Visit the Scotiabank Nuit Blanche Independent Projects on Queen St. West from University to Bathurst. For more information, please visit the Scotiabank Nuit Blanche website.
House & Home
Photography, Painting & Sculpture
Artists: Cindy Blažević, Zoe Kreye and Gwenessa Lam, curated by Katherine Dennis
Location: The Campbell House Museum, 160 Queen St. West
Run Time: From 7PM-10PM on October 5, and daily during Campbell House Museum opening hours until October 30
What makes a house a home? Built in 1822, the Campbell House is the oldest remaining building from the original town of York. Once a family home, this dwelling is more than an example of Georgian architecture; it is a site of heritage and a relic of personal and collective memory. Contemporary Canadian artists Cindy Blažević, Zoe Kreye and Gwenessa Lam capture how the physical structure of a space contributes to individual and shared identities. Exhibited in the second floor ballroom surrounding the fireplace – the hearth, the symbolic soul of the family – this exhibition animates a space frozen-in-time, thereby drawing our awareness to the historical performance of “home” within the Campbell House Museum. Together the artworks offer open-ended narratives about the transformation of space into place, house into home.

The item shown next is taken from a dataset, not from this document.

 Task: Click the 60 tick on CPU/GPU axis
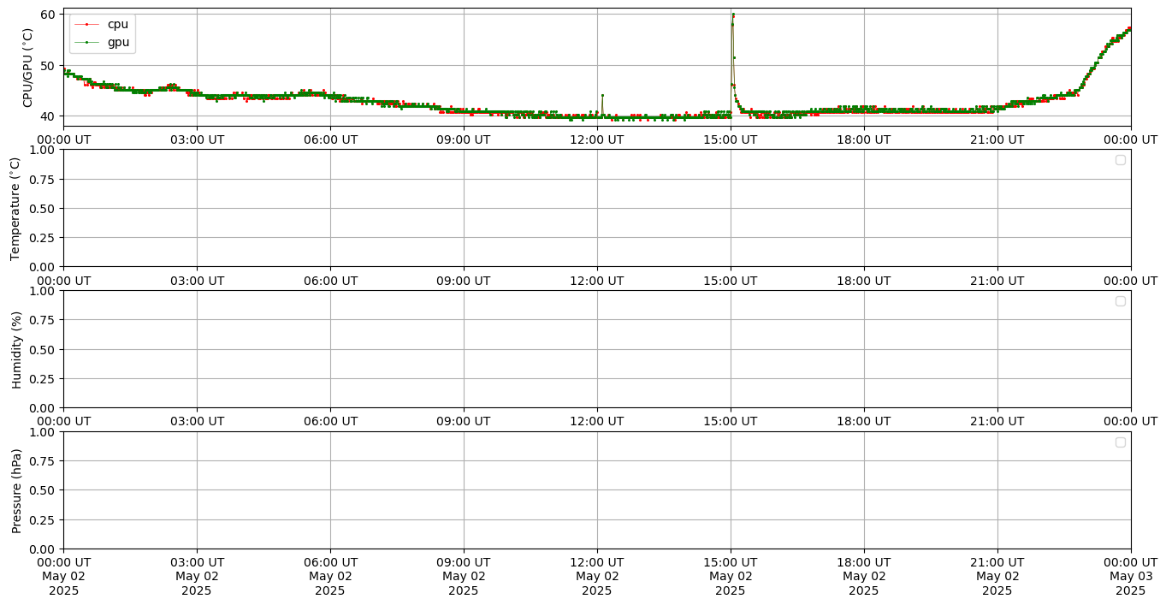[x=47, y=15]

For more information about the exhibition, please see here for an essay by the curator, Katherine Dennis.
To Whom It May Concern
Artists: Travis Freeman
Location: Queen Mother Cafe, 208 Queen St. West
From the tops of the tallest tress in Torrance Barrens Dark Sky Preserve, Freeman will act as a messenger to the Universe. You are invited to use the artist as a conduit to send your words into the night sky and whoever might be listening above. Text a message to 647-499-7544 and Freeman will call it out from his place in the treetops. As many messages, secrets, dreams, questions, confessions, and wishes as possible will be read out during the 12 hours of Nuit Blanche. A live broadcast will be sent from the Barrens to the Queen Mother Cafe. From there you can see the video feed from the Dark Sky Preserve, hear the words as Freeman cries them out, and read the texts as they come in from around the city.
To Whom It May Concern uses current technology for a magical and ancient purpose. Is it possible that we can repurpose our devices to bring us closer to the nature?